Partisan legislatures gerrymandering their districts and passing endless voter restriction measures is not law and order. It is cheating.

Amazon firing employees who try to form a union while Jeff Bezos rakes in billions is not law and order. It is oppression.

That the person leading today’s law and order crusade is a man who in his personal, professional, and political lives has not shown one sliver of a shred of respect for the law or any order other than his own interest is the hypocritical cherry on top of a movement that has given up on even the pretense of principles or impartiality.

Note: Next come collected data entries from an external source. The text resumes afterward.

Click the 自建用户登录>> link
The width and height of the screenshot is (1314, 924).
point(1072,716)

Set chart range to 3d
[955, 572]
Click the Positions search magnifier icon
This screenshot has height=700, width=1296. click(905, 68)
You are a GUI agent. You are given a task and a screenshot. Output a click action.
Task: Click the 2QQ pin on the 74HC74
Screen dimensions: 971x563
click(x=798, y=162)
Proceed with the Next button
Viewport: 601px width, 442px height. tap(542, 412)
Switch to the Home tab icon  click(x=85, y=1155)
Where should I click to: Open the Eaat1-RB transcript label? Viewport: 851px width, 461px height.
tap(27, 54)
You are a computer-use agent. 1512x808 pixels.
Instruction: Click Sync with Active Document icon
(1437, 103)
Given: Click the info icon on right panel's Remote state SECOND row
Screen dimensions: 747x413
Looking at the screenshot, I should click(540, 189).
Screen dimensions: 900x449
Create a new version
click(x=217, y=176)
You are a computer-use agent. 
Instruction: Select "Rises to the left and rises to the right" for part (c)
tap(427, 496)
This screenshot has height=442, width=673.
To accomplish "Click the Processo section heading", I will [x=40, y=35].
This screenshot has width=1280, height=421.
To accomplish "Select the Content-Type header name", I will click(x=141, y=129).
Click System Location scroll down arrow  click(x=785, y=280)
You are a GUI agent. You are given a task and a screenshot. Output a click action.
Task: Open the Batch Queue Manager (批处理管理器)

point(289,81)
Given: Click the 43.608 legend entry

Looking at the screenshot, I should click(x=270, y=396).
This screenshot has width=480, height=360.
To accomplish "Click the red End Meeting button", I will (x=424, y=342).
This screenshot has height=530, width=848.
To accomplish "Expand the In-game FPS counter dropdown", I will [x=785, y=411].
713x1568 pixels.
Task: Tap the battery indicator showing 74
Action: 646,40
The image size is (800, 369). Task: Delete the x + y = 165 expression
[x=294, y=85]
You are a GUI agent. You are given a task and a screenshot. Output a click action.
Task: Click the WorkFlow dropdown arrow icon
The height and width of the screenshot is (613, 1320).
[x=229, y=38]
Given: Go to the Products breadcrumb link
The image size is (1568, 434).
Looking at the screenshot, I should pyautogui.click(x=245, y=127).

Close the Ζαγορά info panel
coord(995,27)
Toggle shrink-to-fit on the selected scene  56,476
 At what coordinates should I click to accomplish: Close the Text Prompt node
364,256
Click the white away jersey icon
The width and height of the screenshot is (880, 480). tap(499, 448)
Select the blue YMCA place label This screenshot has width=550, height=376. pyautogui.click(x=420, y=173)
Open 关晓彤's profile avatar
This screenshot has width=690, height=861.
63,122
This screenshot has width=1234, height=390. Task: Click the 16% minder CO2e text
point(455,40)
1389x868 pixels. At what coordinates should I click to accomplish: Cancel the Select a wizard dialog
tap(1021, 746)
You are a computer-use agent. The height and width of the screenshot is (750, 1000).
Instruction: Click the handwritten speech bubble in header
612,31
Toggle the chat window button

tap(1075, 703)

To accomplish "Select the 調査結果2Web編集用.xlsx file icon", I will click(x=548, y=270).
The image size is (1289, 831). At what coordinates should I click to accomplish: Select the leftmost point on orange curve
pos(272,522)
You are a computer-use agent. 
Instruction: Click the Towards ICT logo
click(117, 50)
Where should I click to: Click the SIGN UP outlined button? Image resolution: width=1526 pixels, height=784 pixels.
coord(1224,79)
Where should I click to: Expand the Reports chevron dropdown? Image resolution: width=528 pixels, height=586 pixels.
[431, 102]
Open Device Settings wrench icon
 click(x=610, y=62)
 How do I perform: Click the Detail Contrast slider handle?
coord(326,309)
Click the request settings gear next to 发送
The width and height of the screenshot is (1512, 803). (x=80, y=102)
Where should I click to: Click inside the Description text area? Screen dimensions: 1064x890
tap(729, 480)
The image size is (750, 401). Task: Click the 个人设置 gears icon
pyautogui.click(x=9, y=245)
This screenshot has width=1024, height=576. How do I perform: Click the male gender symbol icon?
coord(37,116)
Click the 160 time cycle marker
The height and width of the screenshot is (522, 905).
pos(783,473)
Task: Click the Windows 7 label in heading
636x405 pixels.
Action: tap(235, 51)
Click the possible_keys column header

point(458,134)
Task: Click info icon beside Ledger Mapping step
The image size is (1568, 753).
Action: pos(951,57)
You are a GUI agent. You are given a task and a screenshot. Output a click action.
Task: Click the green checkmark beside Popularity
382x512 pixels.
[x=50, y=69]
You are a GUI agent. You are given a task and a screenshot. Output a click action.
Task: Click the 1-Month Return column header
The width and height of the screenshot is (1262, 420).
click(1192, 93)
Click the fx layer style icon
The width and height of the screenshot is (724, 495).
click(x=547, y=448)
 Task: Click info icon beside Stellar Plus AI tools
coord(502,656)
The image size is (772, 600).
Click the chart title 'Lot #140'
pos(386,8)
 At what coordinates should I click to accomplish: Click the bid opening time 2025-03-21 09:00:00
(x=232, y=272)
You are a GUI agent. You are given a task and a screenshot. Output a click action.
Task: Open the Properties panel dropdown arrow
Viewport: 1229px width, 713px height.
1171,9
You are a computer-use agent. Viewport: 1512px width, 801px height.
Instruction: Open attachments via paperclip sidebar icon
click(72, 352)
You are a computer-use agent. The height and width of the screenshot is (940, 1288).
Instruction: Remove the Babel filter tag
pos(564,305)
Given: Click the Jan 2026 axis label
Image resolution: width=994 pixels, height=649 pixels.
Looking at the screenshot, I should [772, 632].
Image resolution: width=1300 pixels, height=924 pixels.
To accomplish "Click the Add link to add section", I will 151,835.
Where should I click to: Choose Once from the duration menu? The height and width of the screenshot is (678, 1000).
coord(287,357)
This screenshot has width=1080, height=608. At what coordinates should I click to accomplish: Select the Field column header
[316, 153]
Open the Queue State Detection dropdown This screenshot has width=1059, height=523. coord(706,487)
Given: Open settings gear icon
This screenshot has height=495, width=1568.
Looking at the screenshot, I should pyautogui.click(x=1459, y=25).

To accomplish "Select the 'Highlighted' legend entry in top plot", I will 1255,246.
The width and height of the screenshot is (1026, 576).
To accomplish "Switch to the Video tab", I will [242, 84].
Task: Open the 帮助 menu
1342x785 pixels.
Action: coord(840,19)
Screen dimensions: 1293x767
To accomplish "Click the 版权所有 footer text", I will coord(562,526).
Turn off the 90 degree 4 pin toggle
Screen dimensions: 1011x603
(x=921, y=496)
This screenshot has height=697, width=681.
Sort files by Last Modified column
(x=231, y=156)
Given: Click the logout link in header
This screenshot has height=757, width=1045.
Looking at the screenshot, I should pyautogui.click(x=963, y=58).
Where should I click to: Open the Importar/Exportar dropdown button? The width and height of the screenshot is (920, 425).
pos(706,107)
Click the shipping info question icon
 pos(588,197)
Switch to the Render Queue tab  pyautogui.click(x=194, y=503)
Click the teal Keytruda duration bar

One crucial effect of the corrupt use of “law and order” rhetoric is that what looks like disorder and lawlessness from within the “law and order” frame is often anything but. Opposition and protest can be expressions of commitment to a better order, loyalty to a higher law.

As the ancient Christian bishop Augustine of Hippo said, “An unjust law is no law at all.” Martin Luther King, Jr. drew the practical conclusion: “One has a moral responsibility to disobey unjust laws.” There is a plaque near where I live that marks the place where two English judges who had signed the death warrant of King Charles I hid from royal authorities after Charles’s son gained the throne. It says, “Opposition to tyrants is obedience to God.”

Now, there’s no doubt it’s a risk—a serious risk—to side against what’s labeled law and order. What if your judgment about what’s an unjust law or who’s a tyrant is wrong? What is all too easy to overlook, however, is that it’s just as much of a risk to side with the order of the day. Complacent accommodation to dys-order is a moral failure of all-too-common occurrence.

Trump’s “law and order” is a challenge to each of us. We can buy in to his distorted vision of what law and order are. Or we can call it the lie that it is.